The planned sample of the present replication study is 386 individuals who have hiring experience. If the budget allows for further selection of the sample, it would be helpful to further restrict the sample to those who have at least 2 years of work experience.
Here is the link for the materials: https://stanforduniversity.qualtrics.com/jfe/form/SV_6sRpi4Fvh05zJPg.
The resumes of job candidates differing in founding experience and gender used in the present study are downloaded from the original study. The procedure is also exactly the same except one additional questionnaire I ask in the replication study about the respondents’ current job position and industry, because the original study sample consists entirely of hiring managers who have extensive experience hiring for marketing positions.
First, I clean the data – excluding cases that did not have necessary responses on key variable
library(qualtRics)
library(tidyverse)
## ── Attaching packages ─────────────────────────────────────── tidyverse 1.3.1 ──
## ✓ ggplot2 3.3.5 ✓ purrr 0.3.4
## ✓ tibble 3.1.4 ✓ dplyr 1.0.7
## ✓ tidyr 1.1.3 ✓ stringr 1.4.0
## ✓ readr 2.0.1 ✓ forcats 0.5.1
## ── Conflicts ────────────────────────────────────────── tidyverse_conflicts() ──
## x dplyr::filter() masks stats::filter()
## x dplyr::lag() masks stats::lag()
library(ggplot2)
qualtricsData <- read_csv("./qualtricsData.csv")
## Rows: 14 Columns: 47
## ── Column specification ────────────────────────────────────────────────────────
## Delimiter: ","
## chr (22): Status, IPAddress, ResponseId, DistributionChannel, UserLanguage,...
## dbl (13): Progress, Duration (in seconds), LocationLatitude, LocationLongit...

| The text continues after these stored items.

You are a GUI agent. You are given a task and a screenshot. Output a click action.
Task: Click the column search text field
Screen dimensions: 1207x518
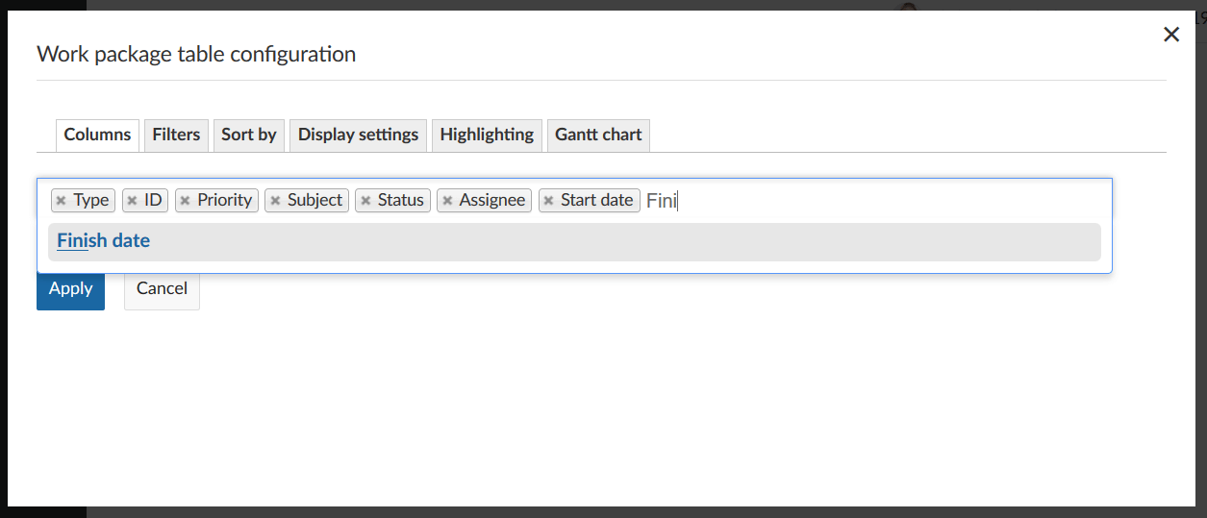866,201
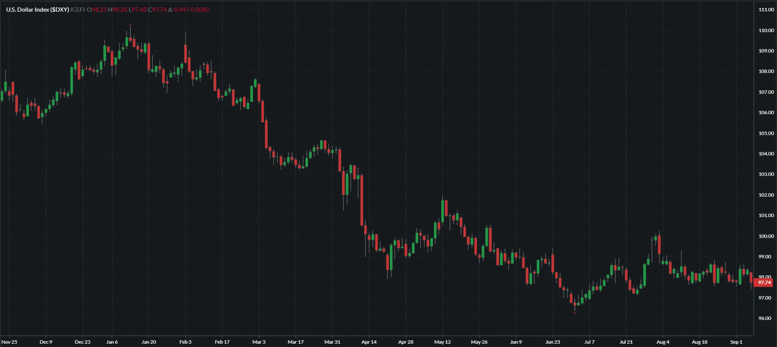
Task: Click the red 97.74 current price tag
Action: [x=764, y=283]
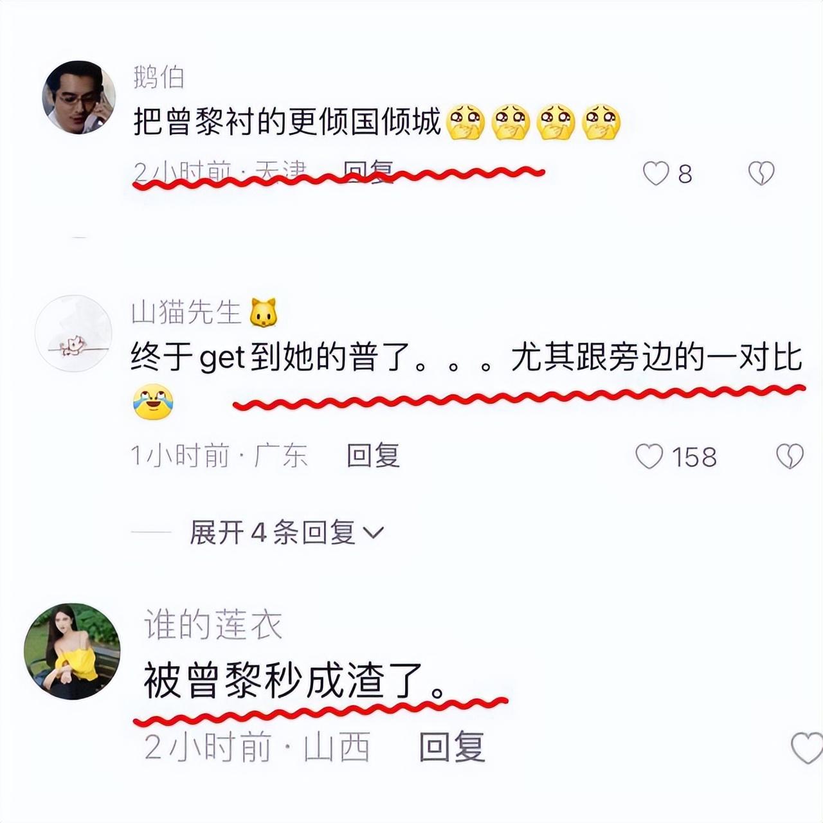Dislike 山猫先生's comment with broken heart

790,457
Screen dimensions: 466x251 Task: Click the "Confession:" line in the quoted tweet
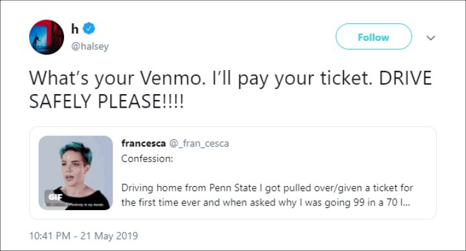click(147, 159)
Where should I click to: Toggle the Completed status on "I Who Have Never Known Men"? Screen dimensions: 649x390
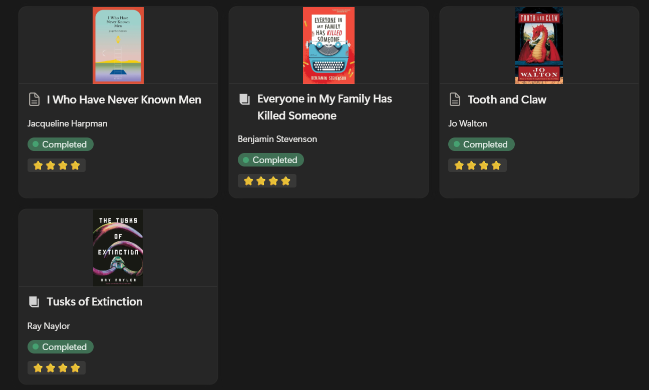(60, 144)
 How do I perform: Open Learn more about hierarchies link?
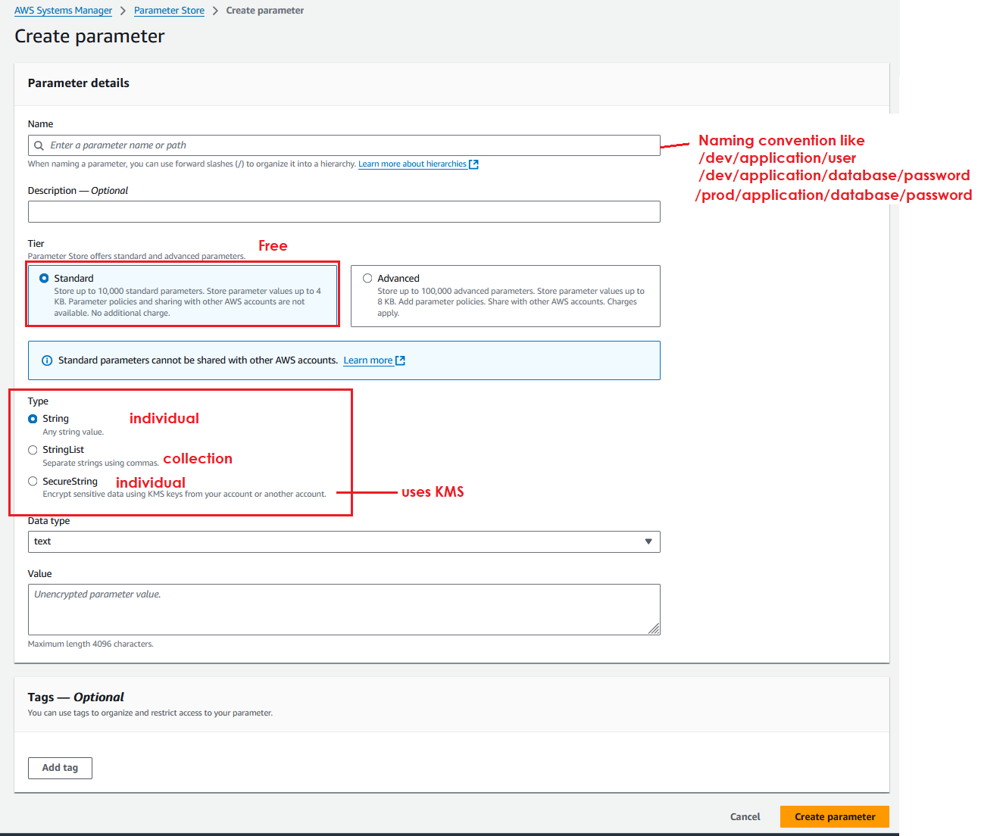[412, 164]
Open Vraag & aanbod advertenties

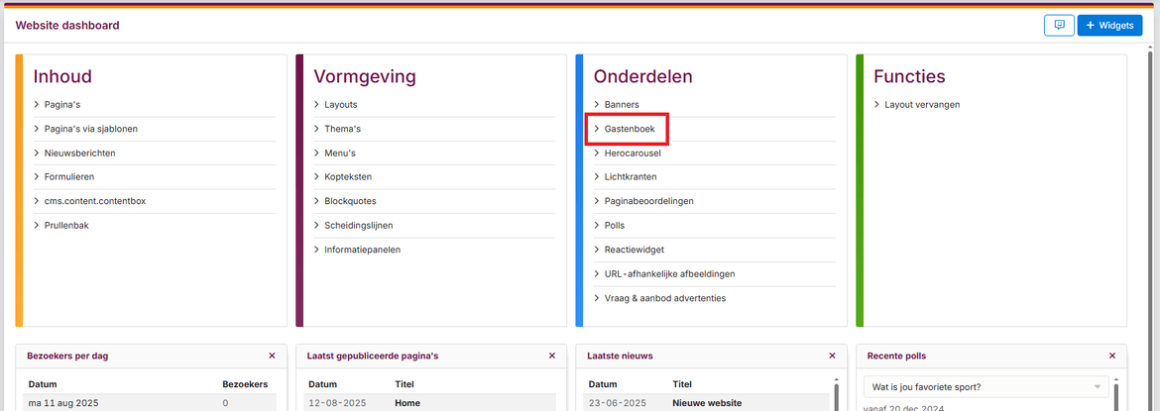[x=664, y=298]
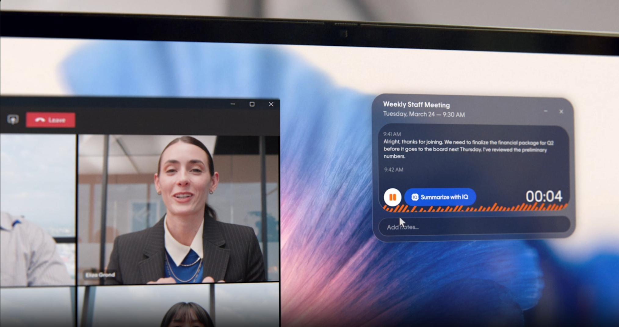The width and height of the screenshot is (619, 327).
Task: Click the Weekly Staff Meeting title
Action: (x=416, y=105)
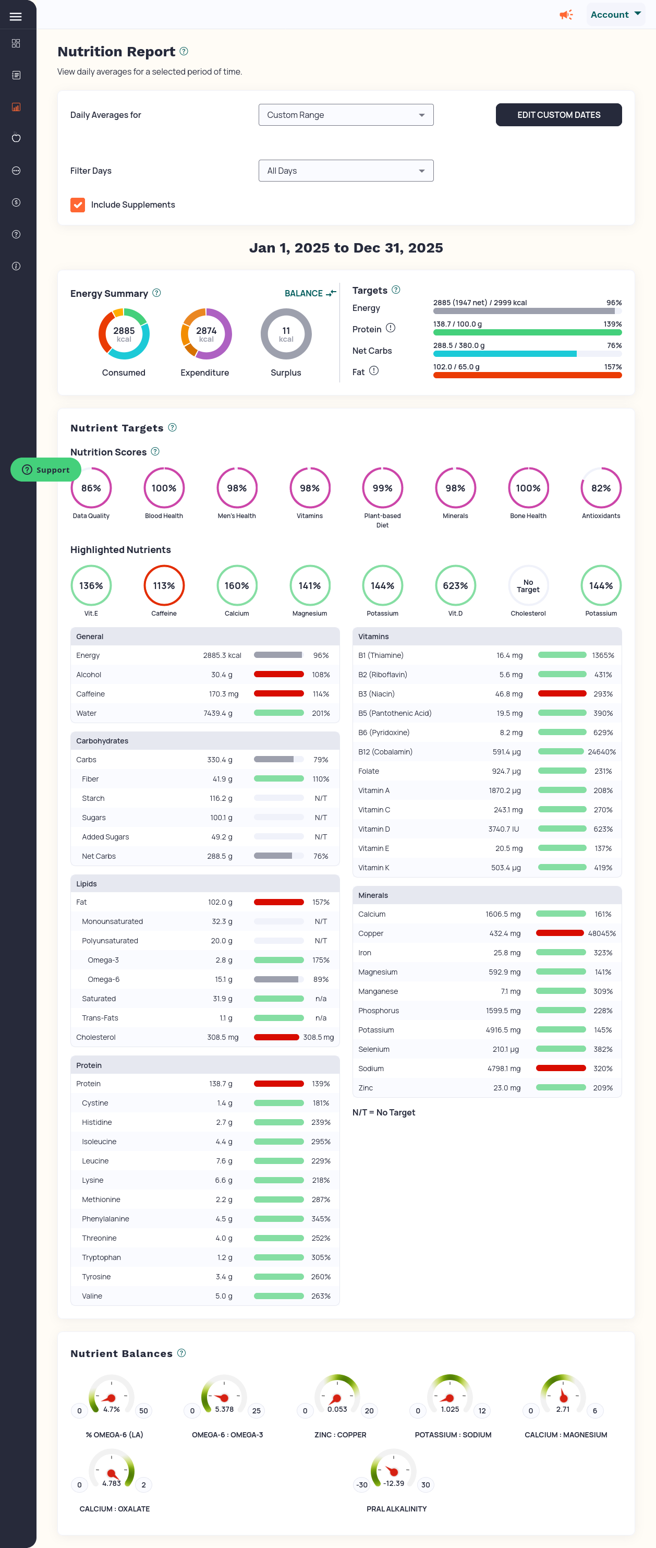Click the Vit.D 623% highlighted nutrient circle
The height and width of the screenshot is (1548, 656).
point(455,585)
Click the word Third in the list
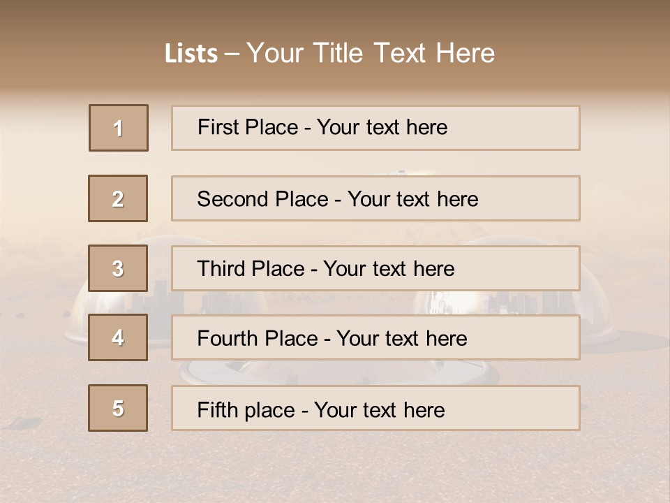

## lgl (9): Finished, RecipientLastName, RecipientFirstName, RecipientEmail, ...
## dttm (3): StartDate, EndDate, RecordedDate
##
## ℹ Use `spec()` to retrieve the full column specification for this data.
## ℹ Specify the column types or set `show_col_types = FALSE` to quiet this message.
d <- qualtricsData %>%
drop_na(`recommend-scale`)
I then recode the recommendation scale to a numerical scale.
d$'recommend.scale' <- recode(d$`recommend-scale`, 'Definitely\nwill not recommend'= 1,'Not very probably recommend' = 2, 'Probably not recommend' = 3, 'Might or\nmight not recommend' = 4, 'Probably recommend' = 5, 'Very probably recommend' =6, 'Definitely will recommend' = 7)
I then create a variable for the ex-employee resume condition and the ex-founder resume condition, because the survey is a 2 x 2 study.
d = d %>%
select('recommend.scale', starts_with('resumes_randomization'), 'attention-binary-qs') %>%
mutate(employee_condition = ifelse(is.na(d$'resumes_randomization_DO_male-employee')== FALSE |
is.na(d$'resumes_randomization_DO_female-employee')==FALSE,
'employee', 'founder')) %>%
mutate(gender = ifelse((d$'resumes_randomization_DO_female-employee'==1) | (d$'resumes_randomization_DO_female-founder'==1), 'female', 'male')) %>%
mutate(gender = ifelse(is.na(gender), 'male', 'female'))
I exclude cases that do not pass the attention check. We see that one case is eliminated.
d$attention.check <- recode(d$`attention-binary-qs`, 'Yes, an ex-founder'= "founder",'No, not an ex-founder' = 'employee')
d = d %>%
filter(attention.check == employee_condition)
Let’s plot this out!
ggplot(d, aes(x = recommend.scale, fill=gender)) +
geom_bar() +
facet_grid(~employee_condition)
This is another way we could plot the pilot data.
d %>%
group_by(employee_condition, gender) %>%
summarize(meanscore = mean(recommend.scale),
sdscore = sd(recommend.scale)) %>%
ggplot(mapping=aes(x=employee_condition, y=meanscore, #ymin=meanscore-sd, ymax=meanscore+sd,
fill=gender)) +
geom_bar(stat='identity') #+
## `summarise()` has grouped output by 'employee_condition'. You can override using the `.groups` argument.
#geom_errorbar()